Parts of the exercise
a) Summarize the page on hashing functions for C in two sentences.
b) Write the next part of the page on hashing functions for C, carrying its list of hash functions forward.

Passage given
________________________
## Posted By

davince on 06/23/11

# Hashing function for C

/ Published in: C

The General Hash Functions Library has the following mix of additive and rotative general purpose string hashing algorithms.

• RS Hash Function A simple hash function from Robert Sedgwicks Algorithms in C book. I've added some simple optimizations to the algorithm in order to speed up its hashing process.
• JS Hash Function A bitwise hash function written by Justin Sobel
• PJW Hash Function This hash algorithm is based on work by Peter J. Weinberger of AT&T Bell Labs. The book Compilers (Principles, Techniques and Tools) by Aho, Sethi and Ulman, recommends the use of hash functions that employ the hashing methodology found in this particular algorithm.
• ELF Hash Function Similar to the PJW Hash function, but tweaked for 32-bit processors. Its the hash function widely used on most UNIX systems.
• BKDR Hash Function This hash function comes from Brian Kernighan and Dennis Ritchie's book "The C Programming Language". It is a simple hash function using a strange set of possible seeds which all constitute a pattern of 31....31...31 etc, it seems to be very similar to the DJB hash function.
________________________
Stored rows
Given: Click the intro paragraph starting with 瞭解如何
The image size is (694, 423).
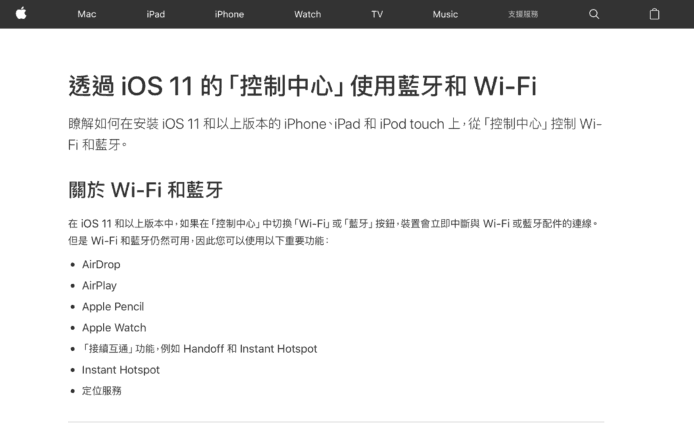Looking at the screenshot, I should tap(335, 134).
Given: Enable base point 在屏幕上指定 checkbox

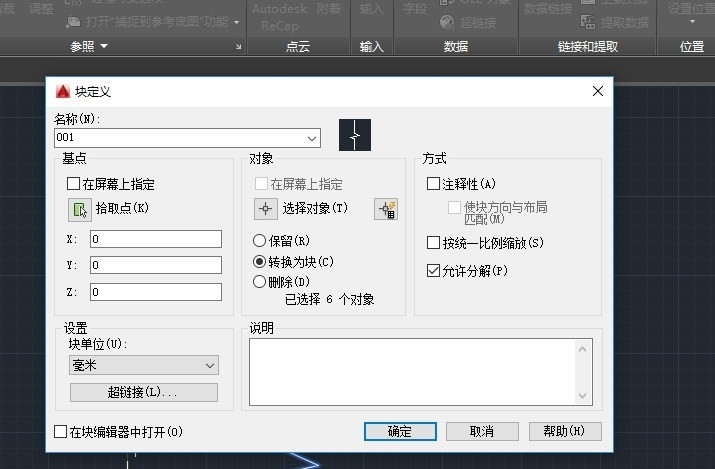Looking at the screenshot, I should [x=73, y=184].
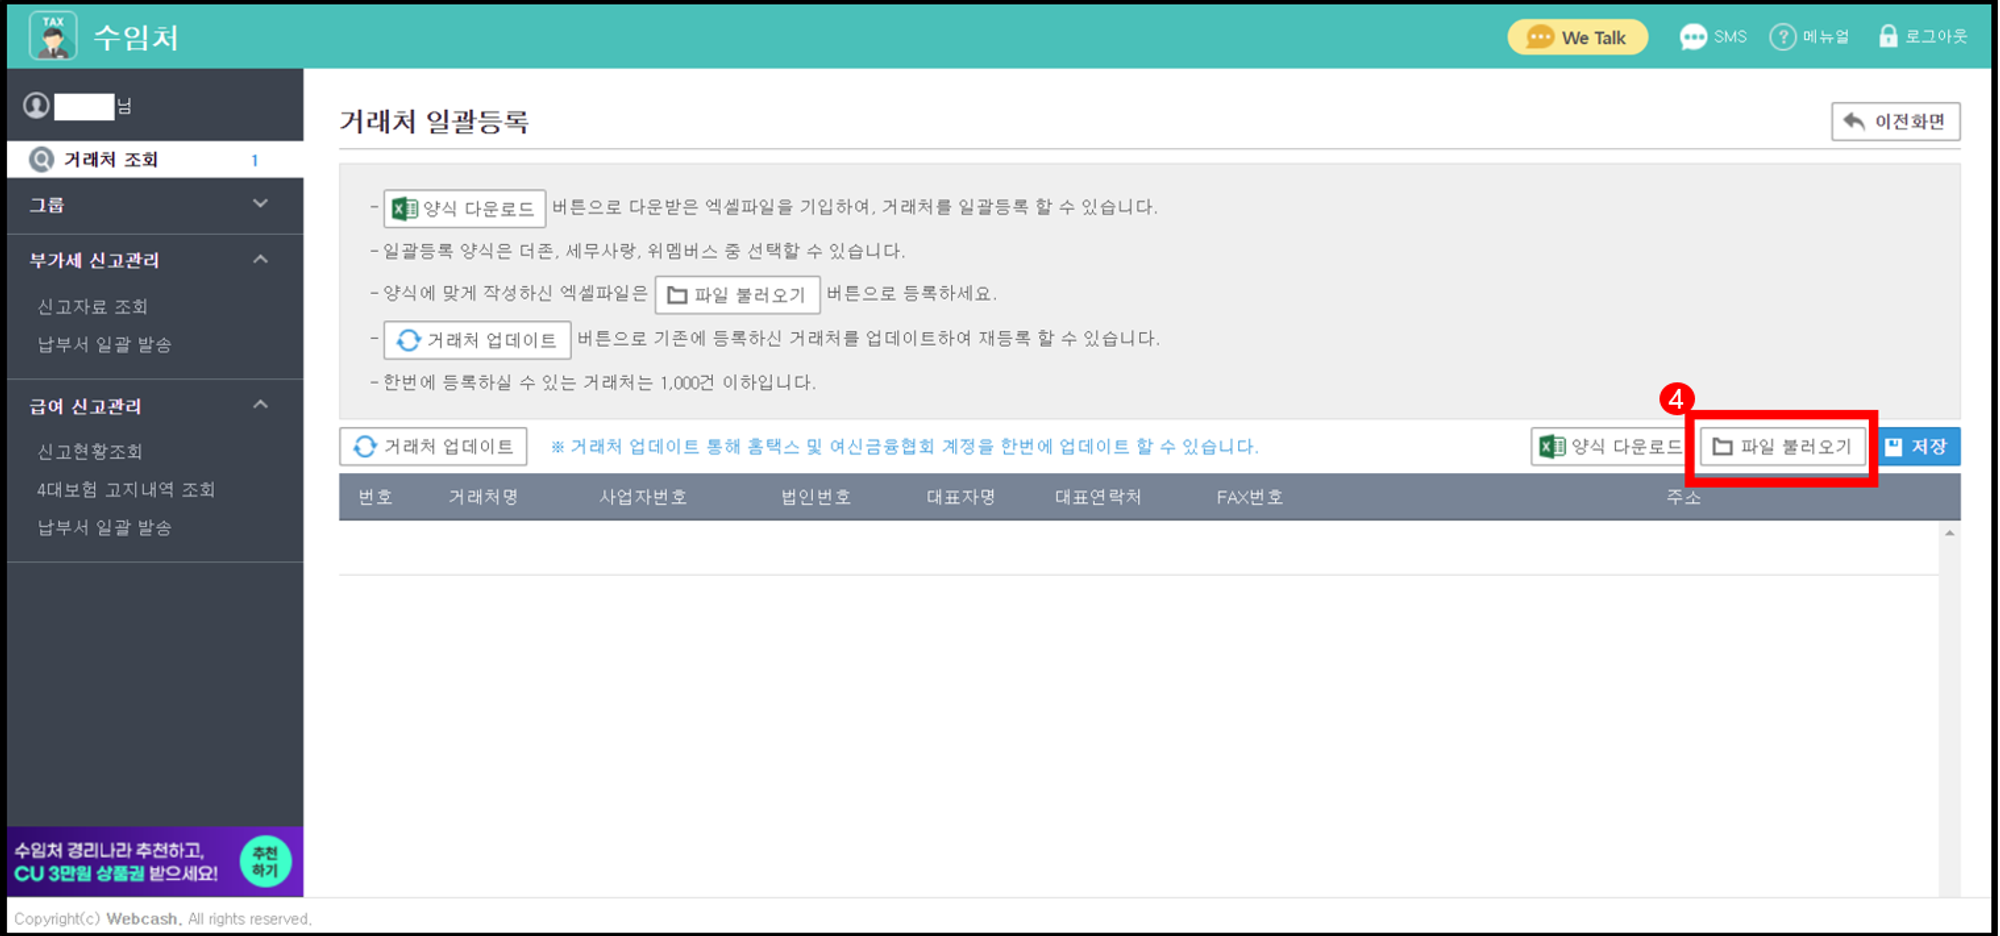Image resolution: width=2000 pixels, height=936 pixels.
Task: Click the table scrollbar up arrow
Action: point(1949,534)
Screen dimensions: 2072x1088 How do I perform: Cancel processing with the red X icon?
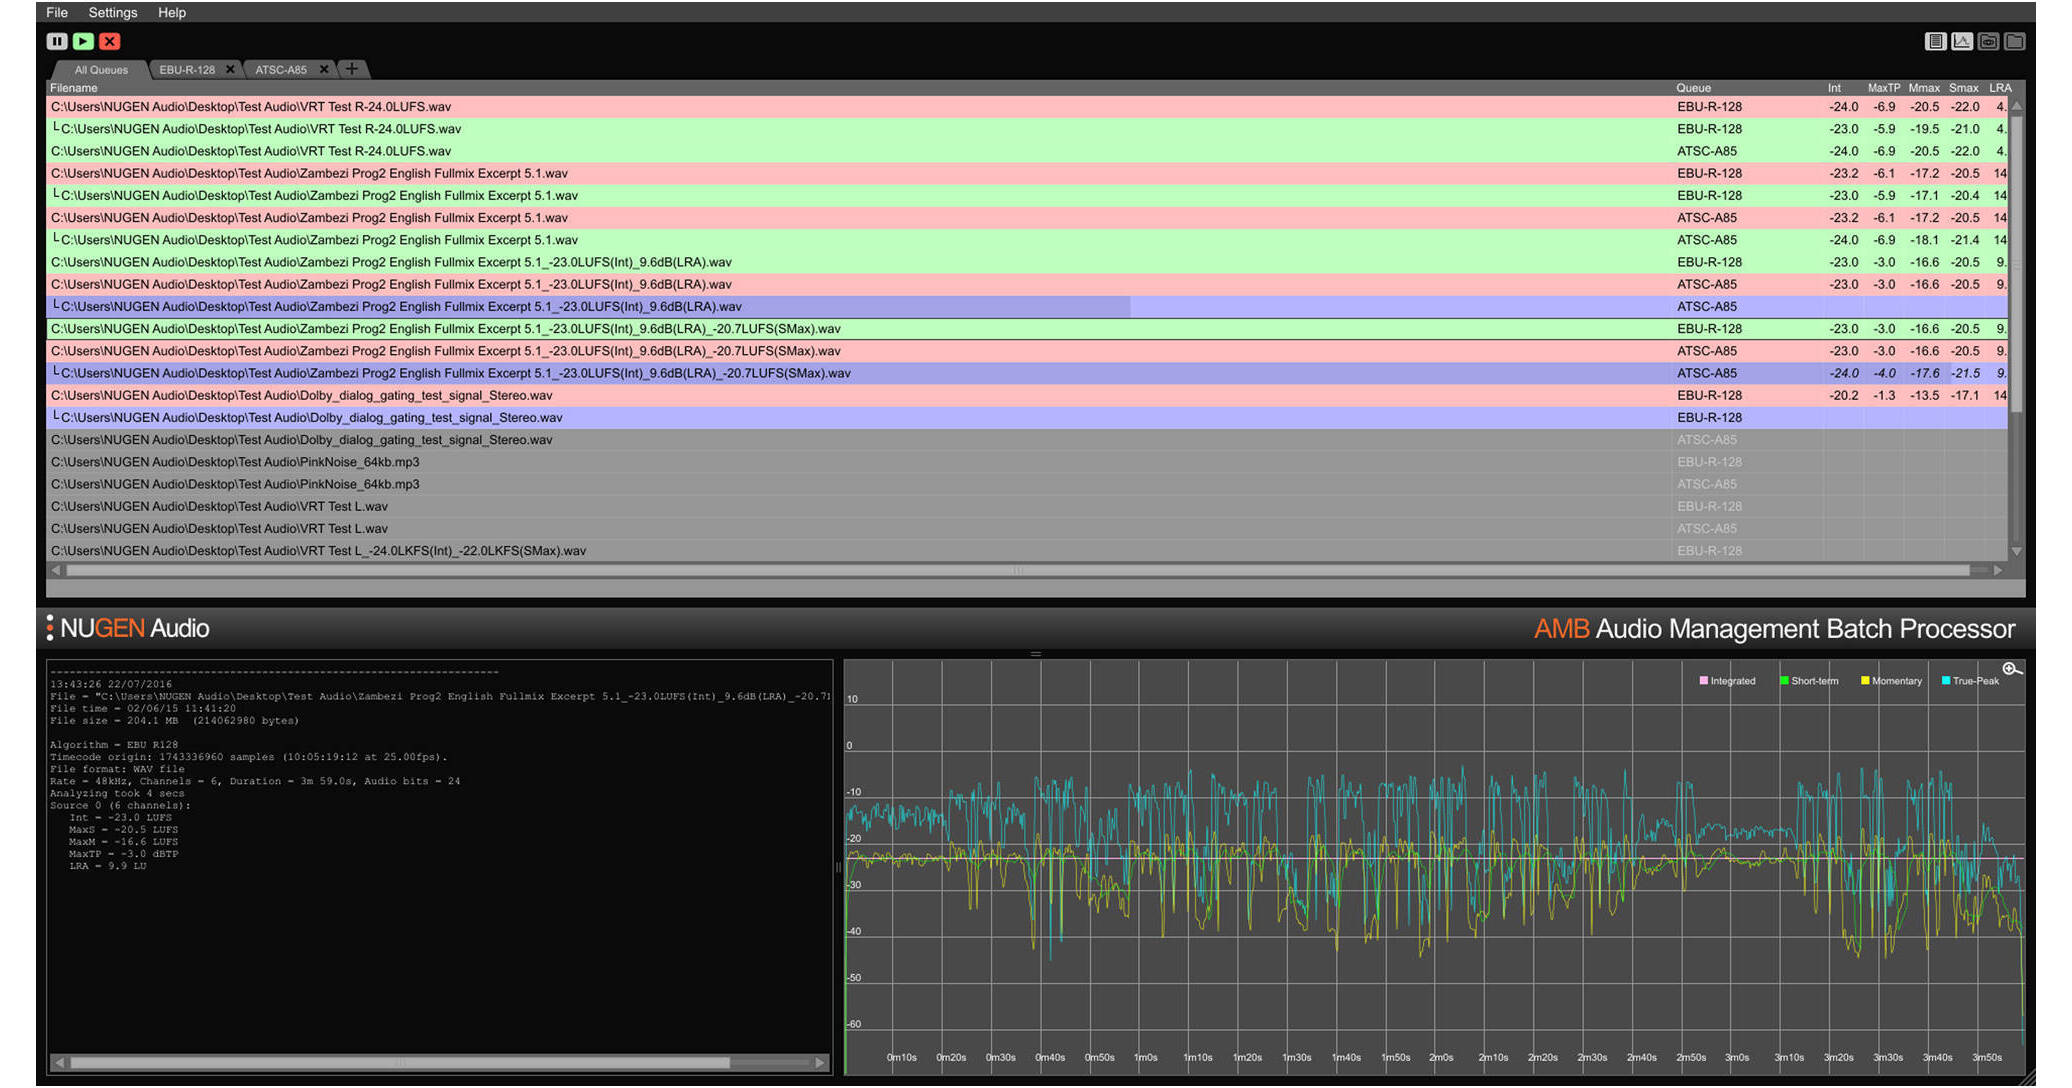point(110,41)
________________________
Results for the exercise
a) The page introduces a General Hash Functions Library that offers a mix of additive and rotative general purpose string hashing algorithms. It describes the RS, JS, PJW, ELF and BKDR hash functions, which draw on sources such as Robert Sedgwick's Algorithms in C and Kernighan and Ritchie's "The C Programming Language," and notes that ELF is a version of PJW tweaked for 32-bit processors and widely used on UNIX systems.

b)
• SDBM Hash Function This is the algorithm of choice which is used in the open source SDBM project. The hash function seems to have a good over-all distribution for many different data sets. It seems to work well in situations where there is a high variance in the MSBs of the elements in a data set.
• DJB Hash Function An algorithm produced by Professor Daniel J. Bernstein and shown first to the world on the usenet newsgroup comp.lang.c. It is one of the most efficient hash functions ever published.
• DEK Hash Function An algorithm proposed by Donald E. Knuth in The Art Of Computer Programming Volume 3, under the topic of sorting and search chapter 6.4.
• AP Hash Function An algorithm produced by me Arash Partow. I took ideas from all of the above hash functions making a hybrid rotative and additive hash function algorithm based around four primes 3,5,7 and 11. There isn't any real mathematical analysis explaining why one should use this hash function instead of the others described above other than the fact that I tired to resemble the design as close as possible to a simple LFSR. An empirical result which demonstrated the distributive abilities of the hash algorithm was obtained using a hash-table with 100003 buckets, hashing The Project Gutenberg Etext of Webster's Unabridged Dictionary, the longest encountered chain length was 7, the average chain length was 2, the number of empty buckets was 4579.

1. #ifndef INCLUDE_GENERALHASHFUNCTION_CPP_H
2. #define INCLUDE_GENERALHASHFUNCTION_CPP_H
3.
4.
5. #include <string>
6.
7.
8. typedef unsigned int (*HashFunction)(const std::string&);
9.
10.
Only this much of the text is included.